Marketers have to engage through channels in order to engage at scale, and channels materially limit their ability to engage in those natural types of conversations that help them build a strong relationship with the consumer. They have the ability to build consumer profiles. They have the ability to engage with consumers in different channels. They have all the pieces, but they can’t pull that all together so that the brand is speaking to the consumer with a single, harmonized voice across all those channels.

The second challenge is that the tech stack is overly complex.

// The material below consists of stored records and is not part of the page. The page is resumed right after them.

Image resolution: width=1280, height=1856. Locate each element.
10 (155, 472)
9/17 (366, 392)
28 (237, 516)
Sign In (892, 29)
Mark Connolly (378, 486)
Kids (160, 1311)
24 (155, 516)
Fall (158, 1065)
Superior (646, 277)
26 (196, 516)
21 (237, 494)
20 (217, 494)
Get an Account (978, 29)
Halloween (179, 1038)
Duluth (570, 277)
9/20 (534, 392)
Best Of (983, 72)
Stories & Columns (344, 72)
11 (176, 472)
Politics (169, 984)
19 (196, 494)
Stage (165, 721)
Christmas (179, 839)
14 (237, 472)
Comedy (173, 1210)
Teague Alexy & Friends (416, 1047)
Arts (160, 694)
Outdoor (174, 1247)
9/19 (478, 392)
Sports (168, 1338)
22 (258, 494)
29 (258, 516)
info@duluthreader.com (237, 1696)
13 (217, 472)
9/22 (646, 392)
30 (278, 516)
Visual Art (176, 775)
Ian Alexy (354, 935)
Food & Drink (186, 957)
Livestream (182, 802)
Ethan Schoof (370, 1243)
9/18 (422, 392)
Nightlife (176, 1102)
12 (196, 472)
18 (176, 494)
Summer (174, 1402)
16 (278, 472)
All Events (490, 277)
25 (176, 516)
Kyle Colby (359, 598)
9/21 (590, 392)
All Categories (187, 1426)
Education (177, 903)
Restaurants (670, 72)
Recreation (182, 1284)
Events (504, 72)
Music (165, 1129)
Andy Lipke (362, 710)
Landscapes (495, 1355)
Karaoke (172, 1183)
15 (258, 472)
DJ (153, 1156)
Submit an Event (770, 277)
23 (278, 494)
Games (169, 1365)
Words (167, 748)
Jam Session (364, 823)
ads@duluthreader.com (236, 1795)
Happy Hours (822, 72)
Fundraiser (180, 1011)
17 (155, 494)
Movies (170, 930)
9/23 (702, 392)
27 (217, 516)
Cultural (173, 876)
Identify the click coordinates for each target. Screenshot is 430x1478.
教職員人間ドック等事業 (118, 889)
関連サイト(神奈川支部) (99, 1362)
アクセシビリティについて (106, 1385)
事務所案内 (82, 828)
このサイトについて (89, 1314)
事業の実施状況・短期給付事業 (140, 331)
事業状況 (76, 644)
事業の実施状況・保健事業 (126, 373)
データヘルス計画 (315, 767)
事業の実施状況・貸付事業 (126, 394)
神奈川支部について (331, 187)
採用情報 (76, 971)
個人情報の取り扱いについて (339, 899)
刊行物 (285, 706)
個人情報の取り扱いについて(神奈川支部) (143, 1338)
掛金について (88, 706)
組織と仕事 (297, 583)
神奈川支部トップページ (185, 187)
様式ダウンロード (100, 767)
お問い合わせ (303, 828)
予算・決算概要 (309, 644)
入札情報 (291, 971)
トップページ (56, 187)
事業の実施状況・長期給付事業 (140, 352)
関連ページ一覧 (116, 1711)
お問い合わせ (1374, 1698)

Marketers want to invest their energy working with a limited number of vendors who don’t just bring point solutions to the table but bring everything they need to accomplish that goal of building a brand while driving sales.

That may lead you to think, ‘Oh, okay, you’re saying everyone should be using a marketing cloud or wants to use a marketing cloud.’ But the issue there, is that it usually precludes marketers from being able to do something else they want to do, which is work with cutting-edge new technologies that greatly improve their ability to hit objectives.

So, they’re caught in this ‘in-between’ space, thinking, ‘I’ve got to go all-in with the marketing cloud; I’ve got to stitch together a bunch of point solutions—ID resolution; DSP; CDP; cleanroom, etc…—to make this work.

Three is, this is all changing ahead of cookie deprecation. Marketers have already got tech stacks they don’t think are working ideally. The tech stacks are about to start working a lot less ideally.